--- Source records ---
* * * * * * *

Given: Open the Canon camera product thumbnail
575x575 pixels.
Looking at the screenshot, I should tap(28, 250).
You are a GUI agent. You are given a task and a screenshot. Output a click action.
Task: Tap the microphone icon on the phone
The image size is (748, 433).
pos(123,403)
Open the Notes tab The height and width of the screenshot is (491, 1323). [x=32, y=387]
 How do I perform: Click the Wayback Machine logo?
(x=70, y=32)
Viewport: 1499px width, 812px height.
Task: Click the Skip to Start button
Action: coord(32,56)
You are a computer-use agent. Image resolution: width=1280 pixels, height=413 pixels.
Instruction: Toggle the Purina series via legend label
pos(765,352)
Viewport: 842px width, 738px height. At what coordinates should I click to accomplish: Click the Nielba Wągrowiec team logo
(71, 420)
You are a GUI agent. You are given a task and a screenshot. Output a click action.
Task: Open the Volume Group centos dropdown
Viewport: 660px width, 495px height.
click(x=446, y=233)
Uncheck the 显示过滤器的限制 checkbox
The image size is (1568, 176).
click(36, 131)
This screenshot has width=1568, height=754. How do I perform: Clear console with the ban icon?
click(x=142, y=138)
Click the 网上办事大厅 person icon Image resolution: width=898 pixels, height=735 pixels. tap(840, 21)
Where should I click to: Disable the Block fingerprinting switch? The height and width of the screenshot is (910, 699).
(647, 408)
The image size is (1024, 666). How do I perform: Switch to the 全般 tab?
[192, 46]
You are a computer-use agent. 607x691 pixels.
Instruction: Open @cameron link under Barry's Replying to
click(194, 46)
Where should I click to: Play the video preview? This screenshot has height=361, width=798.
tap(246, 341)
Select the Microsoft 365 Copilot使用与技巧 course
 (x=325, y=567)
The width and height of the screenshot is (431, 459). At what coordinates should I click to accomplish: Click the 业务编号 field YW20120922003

* * * * * * *

--- EXERCISE PROMPT ---
Please copy only these lines, exactly: the first line of the records through the line containing "Open the Notes", ends included.

--- EXERCISE RESPONSE ---
Given: Open the Canon camera product thumbnail
575x575 pixels.
Looking at the screenshot, I should tap(28, 250).
You are a GUI agent. You are given a task and a screenshot. Output a click action.
Task: Tap the microphone icon on the phone
The image size is (748, 433).
pos(123,403)
Open the Notes tab The height and width of the screenshot is (491, 1323). [x=32, y=387]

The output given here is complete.